Forty-one percent of American voters are not willing to receive a vaccine for the Chinese coronavirus, a Harvard CAPS-Harris poll released Monday showed.
Vaccine rollout is continuing state by state, but a sizeable portion of American voters remain skeptical about receiving a vaccine for the coronavirus. While a majority, or 59 percent, are willing to receive the vaccination, 41 percent are not. Two-thirds of those who are not willing to receive the vaccine cited potential side effects as a concern, while one-third doubted the efficacy of the vaccines. Slightly over a quarter, or 27 percent, said they were not overly concerned by the virus, followed by 23 percent who said vaccines should be reserved for more vulnerable populations. Seventeen percent cited health concerns, according to the Hill.
“The single most concerning number in this month’s poll is that 4 in 10 of those who have not been vaccinated do not want to take the vaccine. This includes 60 percent of Black voters,” Harvard CAPS-Harris polling director Mark Penn told the outlet.
Dr. Anthony Fauci, President Joe Biden’s chief medical adviser on the coronavirus, has repeatedly said 70 to 85 percent of the population needs to receive the vaccine in order for life to return to normal. In the meantime, he believes people must continue to wear masks, and that major public health measures should remain in place.
He told Fox News’s Dana Perino:
And just to be doubly sure, there are a couple of reasons to wear masks even after vaccination. One, you want to protect other people in case you have virus in your nasal fairings, and if you look in the community, there’s enough virus out there that before we start pulling back on things like public health measures, you want the overwhelming population vaccinated. And as I’ve said, the calculation — even though it’s still an estimate — would be somewhere between 70 and 85 percent of the population.

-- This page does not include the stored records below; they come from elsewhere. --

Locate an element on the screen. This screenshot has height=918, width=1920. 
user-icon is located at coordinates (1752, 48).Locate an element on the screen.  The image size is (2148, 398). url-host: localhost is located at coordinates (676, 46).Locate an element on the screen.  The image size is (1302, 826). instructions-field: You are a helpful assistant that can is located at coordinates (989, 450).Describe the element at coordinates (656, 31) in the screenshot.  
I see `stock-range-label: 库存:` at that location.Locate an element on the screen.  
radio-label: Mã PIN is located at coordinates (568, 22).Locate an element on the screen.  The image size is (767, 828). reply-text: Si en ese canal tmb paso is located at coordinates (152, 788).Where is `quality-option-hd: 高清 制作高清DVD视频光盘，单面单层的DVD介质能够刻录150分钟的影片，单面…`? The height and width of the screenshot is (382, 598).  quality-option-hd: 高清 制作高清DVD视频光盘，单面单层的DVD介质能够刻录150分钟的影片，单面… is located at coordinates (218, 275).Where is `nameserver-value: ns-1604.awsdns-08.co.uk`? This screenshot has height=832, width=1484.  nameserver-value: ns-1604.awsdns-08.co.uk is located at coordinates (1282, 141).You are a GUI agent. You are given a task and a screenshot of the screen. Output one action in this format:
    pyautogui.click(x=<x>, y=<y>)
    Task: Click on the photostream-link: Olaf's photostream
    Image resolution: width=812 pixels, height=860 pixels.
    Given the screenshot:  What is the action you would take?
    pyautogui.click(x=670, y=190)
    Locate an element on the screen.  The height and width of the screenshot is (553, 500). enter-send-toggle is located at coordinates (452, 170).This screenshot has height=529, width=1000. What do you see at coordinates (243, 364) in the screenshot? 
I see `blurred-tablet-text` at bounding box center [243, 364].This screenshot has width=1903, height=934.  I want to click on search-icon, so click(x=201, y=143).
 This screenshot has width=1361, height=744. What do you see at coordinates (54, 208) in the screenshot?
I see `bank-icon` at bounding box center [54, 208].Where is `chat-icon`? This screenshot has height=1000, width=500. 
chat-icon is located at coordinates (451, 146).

Fauci has also said that the primary goal is to see the “entire world vaccinated.”
“You’ve got to be able to get — with the help of the developed world — the entire world vaccinated,” he said during a February appearance on NPR’s Fresh Air.
“As we allow this infection to exist to any degree in any part of the world, it will always be a threat. So we’ve got to approach this the way we approach smallpox, the way we approach polio, and the way we approach measles and other devastating global outbreaks,” he explained.
Nearly 77 million vaccines have been administered in the United States, according to the Centers for Disease Control and Prevention’s (CDC) March 1 data.